→ Passage provided
BEGIN

Federation has sought the intervention of the Minister to instruct the Department to suspend the consultation period and ensure a thorough examination of the student discipline policy to be held in term 4.
The Department misleadingly claims: “We have listened to students, staff, parents and carers, and stakeholder groups to develop this draft strategy.” It then offers an apparently redundant 4-week period for the profession to provide feedback, a contemptuous and cynical act of mock consultation, which takes advantage of schools as they continue to endure the immense pressure of the COVID-19 pandemic at one of the busiest times of the school year.
At best, the Student Behaviour Strategy looks like a thinly-veiled exercise in data suppression and blame shifting.
It characterises schools as the point of failure when suspensions are issued.
The new strategy fails to:
- acknowledge the need to protect the health and safety of all students and teachers, let alone articulate the means to achieve that outcome
- provide the additional specialist staffing, support programs, therapeutic services, smaller class sizes and alternate settings to assist schools in meeting the needs of all students
- articulate the need for adequate public pre-schooling and early intervention
- provide support to families directly impacted by the strategy
- commit additional funding to the implementation of the policy changes, which would underpin and guarantee the necessary systemic support.

END

→ Activity 1
Translate this sentence from the passage on the Student Behaviour Strategy into Spanish: "At best, the Student Behaviour Strategy looks like a thinly-veiled exercise in data suppression and blame shifting."
→ Activity 2
Retype the part of the passage on the Student Behaviour Strategy starting at "The Department misleadingly" and ending at "and blame shifting.", keeping every word and punctuation mark unchanged.

→ Given information
BEGIN

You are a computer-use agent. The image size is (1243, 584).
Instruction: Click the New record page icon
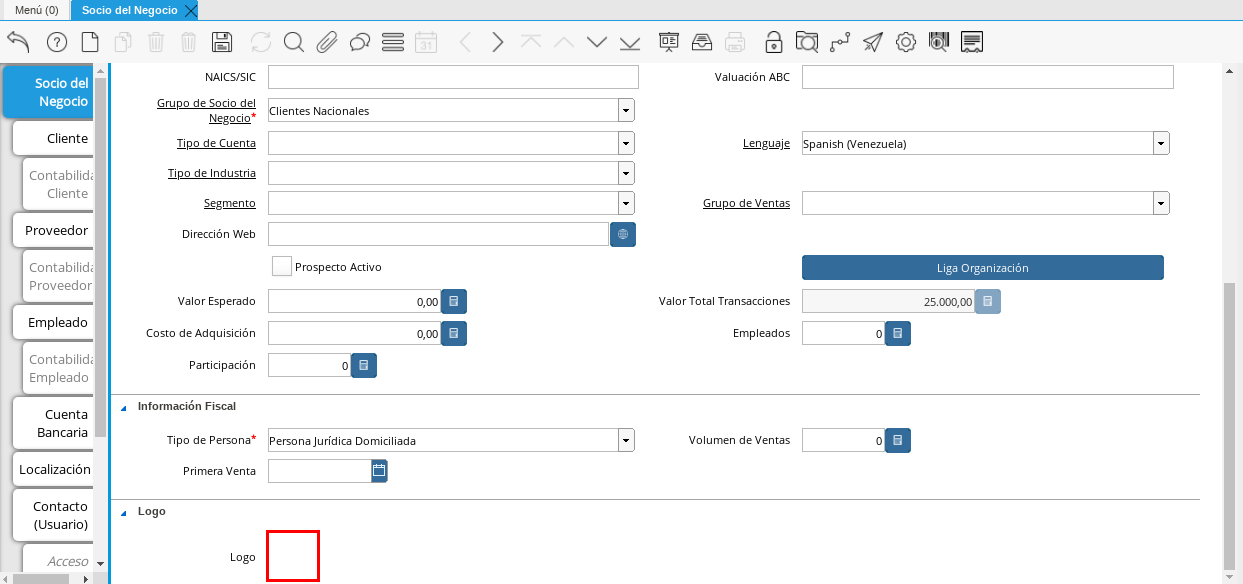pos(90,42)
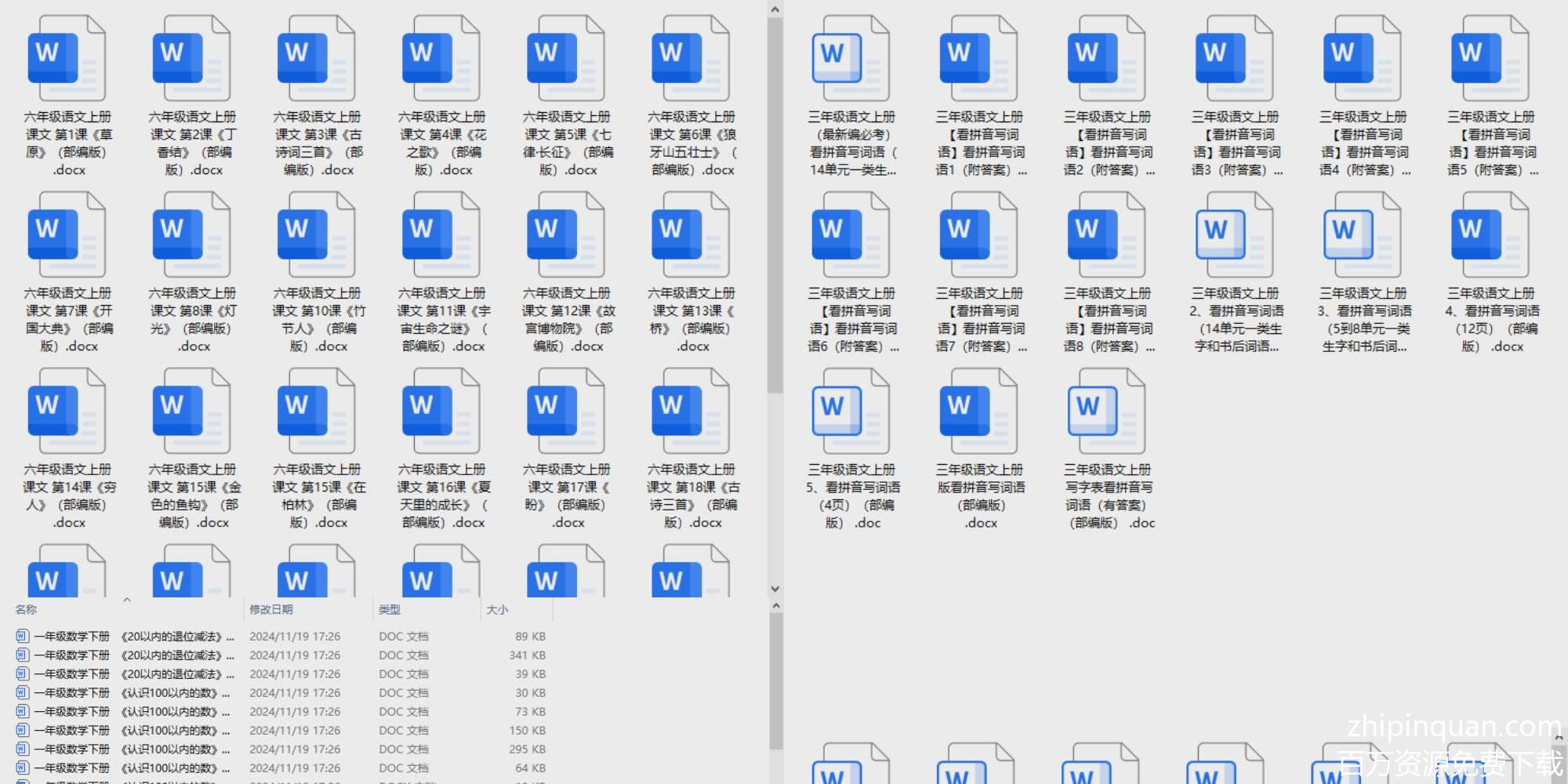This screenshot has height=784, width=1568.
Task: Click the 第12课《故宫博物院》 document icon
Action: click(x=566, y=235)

END

→ Written response 1
En el mejor de los casos, la Estrategia de Comportamiento Estudiantil parece un ejercicio apenas disimulado de supresión de datos y de desvío de culpas.

→ Written response 2
The Department misleadingly claims: “We have listened to students, staff, parents and carers, and stakeholder groups to develop this draft strategy.” It then offers an apparently redundant 4-week period for the profession to provide feedback, a contemptuous and cynical act of mock consultation, which takes advantage of schools as they continue to endure the immense pressure of the COVID-19 pandemic at one of the busiest times of the school year.
At best, the Student Behaviour Strategy looks like a thinly-veiled exercise in data suppression and blame shifting.